In accordance with the Vinaya, the Buddhist Monastic Order in India adopted a policy of exclusion that barred lay people from living inside or loitering around the monasteries and nunneries and making use of their facilities, except for those who provided services to the clerics in the establishments. Female visitors were not welcome at the monasteries, and vice versa. Besides, Buddhist institutes were to be decorated in simplicity.
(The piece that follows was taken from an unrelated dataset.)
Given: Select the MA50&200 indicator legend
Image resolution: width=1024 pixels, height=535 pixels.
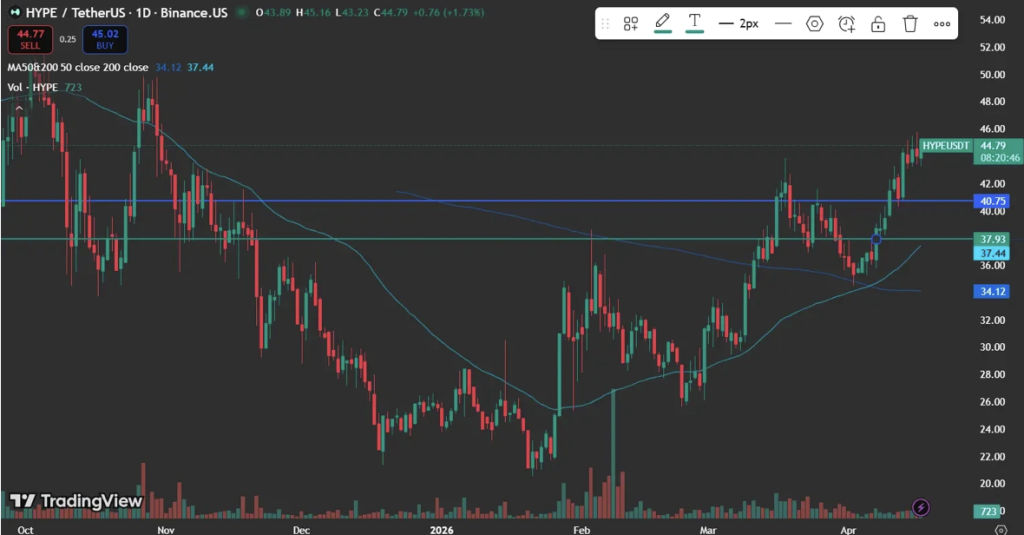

In China, on the other hand,the Monastic Order adopted a policy of secularization. This policy is reflected in the following phenomena as recorded in both the Buddhist and secular histories:(1)The Chinese Buddhist,clerics or laymen,decorated their religious establishments ostentatiously. (2)The Monastic Order opened their monasteries and nunneries to the society as a place of amusement, provides musical,dancing and acrobatic performances in order to entertain the laity,and allowed them to hold drinking parties in the monastic gardens. (3) The authorities of the monasteries accepted poor intellectuals as tenants and sometimes even provided them with free meals, no matter whether these intellectuals were Buddhist converts or not. (4)The authorities of monasteries allowed lay females to come in and saunter about,or vice versa. (5)The authorities of Buddhist establishments allowed lay people to take bath with hot water supplied in the clerics'bathing hall. (6)The authorities of the establishments allowed the laity to hold funeral in their institutes and even to bury the dead in the monastic ground.
All of the above-mentioned phenomena are infact breaches of the Buddhist Vinaya, therefore, Disciplinarian `Tao-hsuan` (道宣),the nineth patriarch of the Disciplinary School,condemned these practices very strongly.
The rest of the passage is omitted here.